[Data in this exercise]

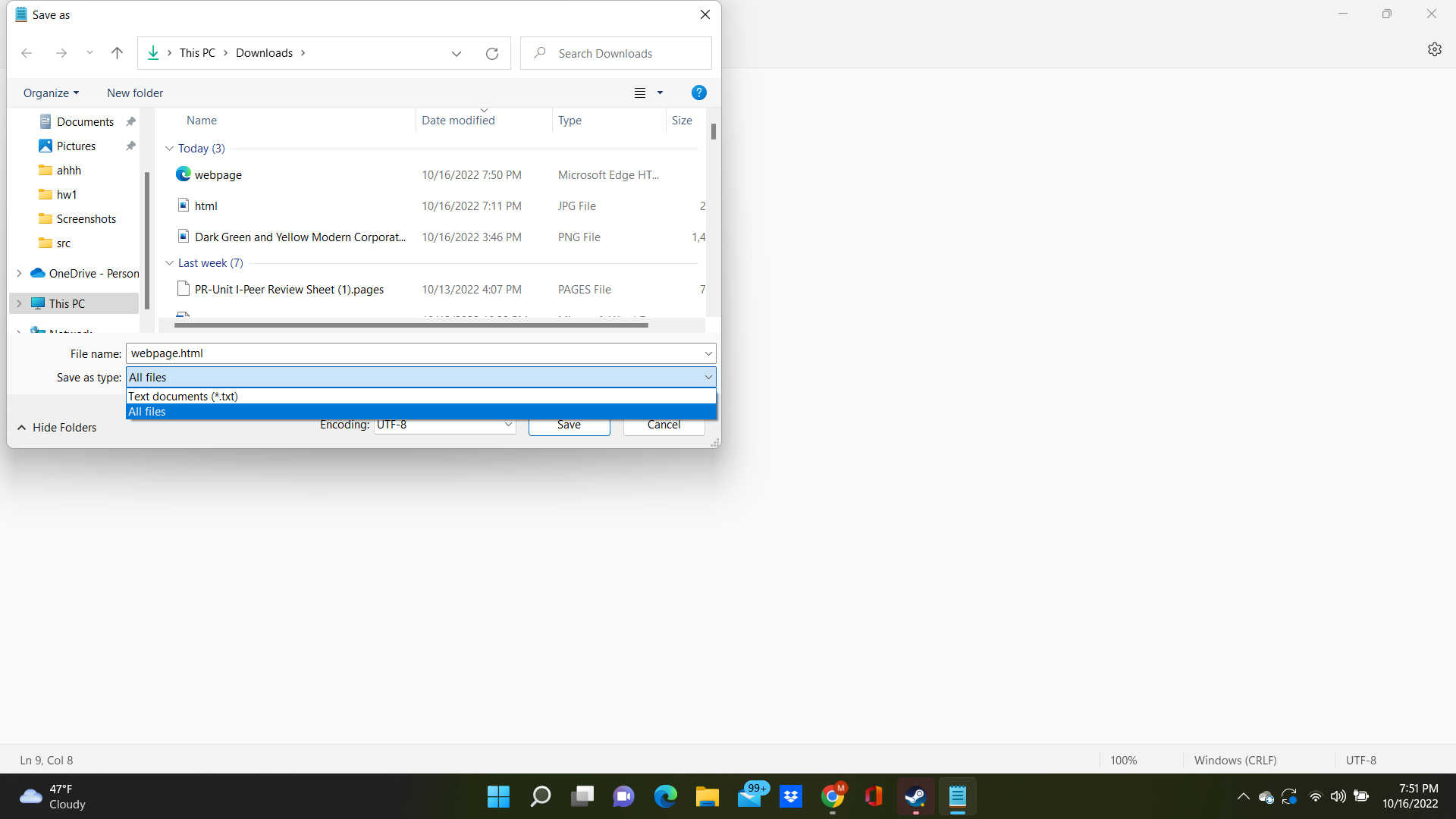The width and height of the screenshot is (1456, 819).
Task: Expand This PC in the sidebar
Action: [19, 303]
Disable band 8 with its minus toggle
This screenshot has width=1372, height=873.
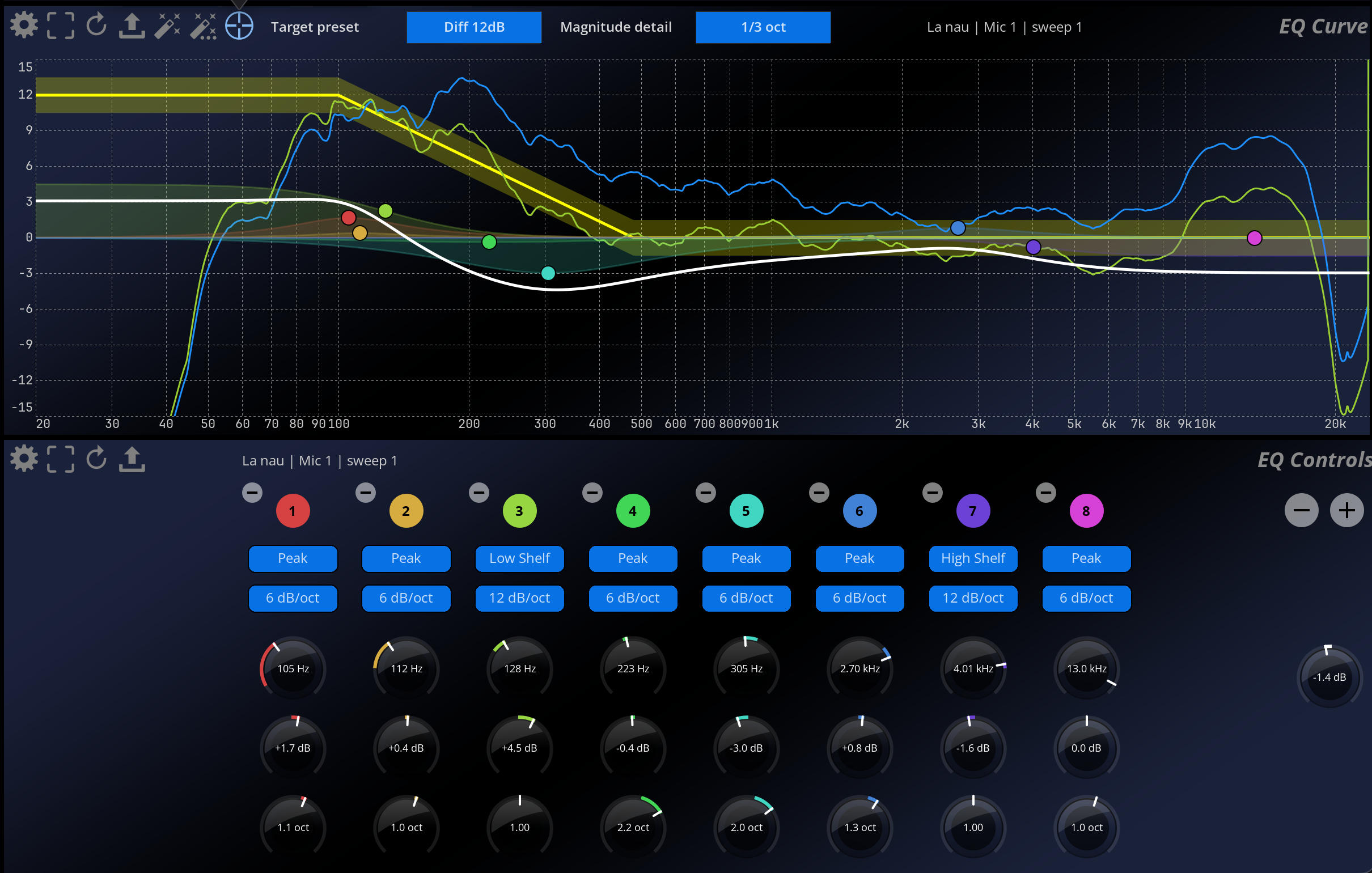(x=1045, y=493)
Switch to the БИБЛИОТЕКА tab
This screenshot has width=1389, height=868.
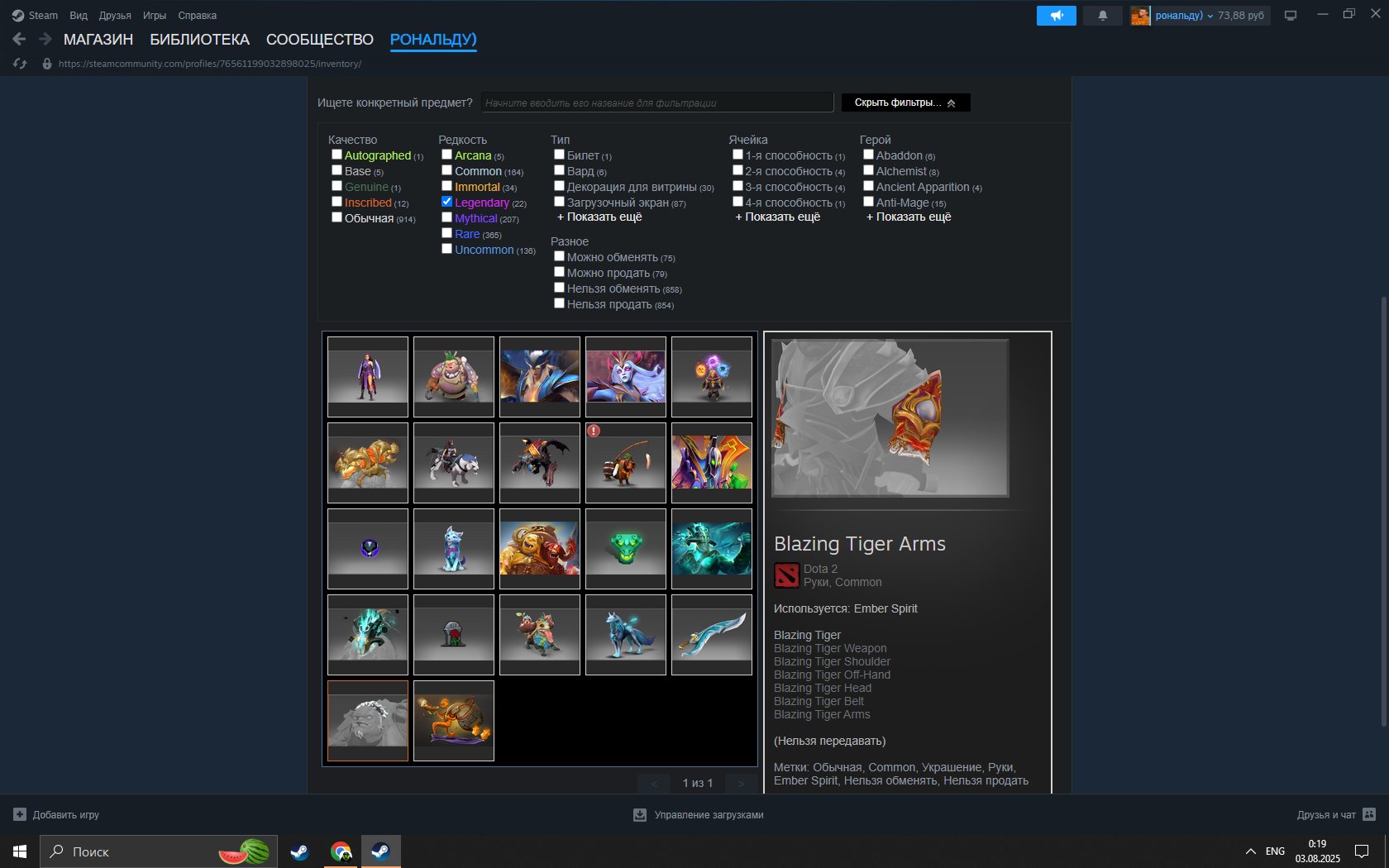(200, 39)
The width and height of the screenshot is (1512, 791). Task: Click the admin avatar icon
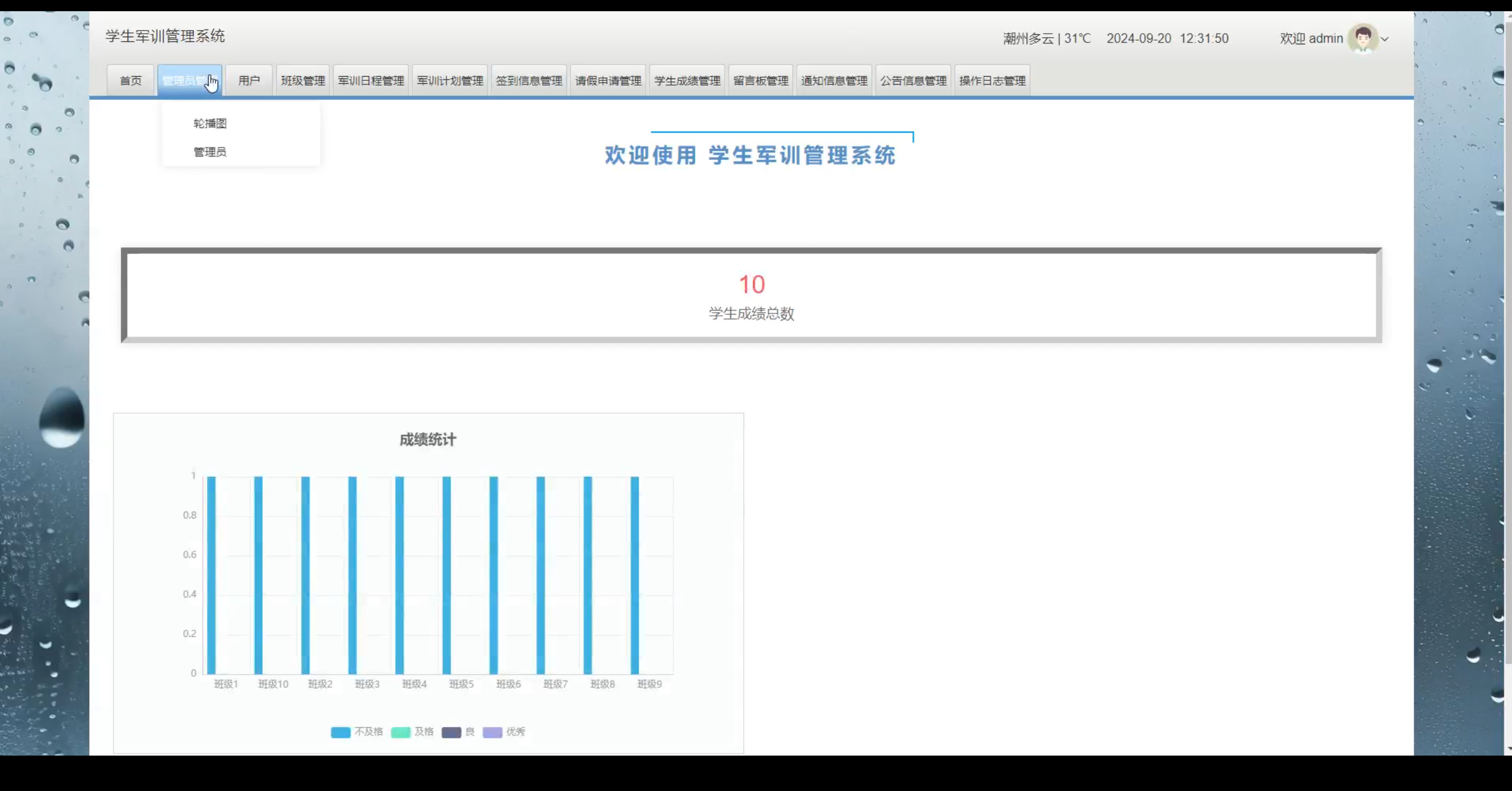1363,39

[/Data in this exercise]

A word-for-word copy is required of the lines above from the line with "This screenshot has width=1389, height=868." through the last line of the data; no other lines and no pictures belong in it.

**Exercise result**
This screenshot has width=1389, height=868.
(200, 39)
The width and height of the screenshot is (1512, 791). Task: Click the admin avatar icon
1363,39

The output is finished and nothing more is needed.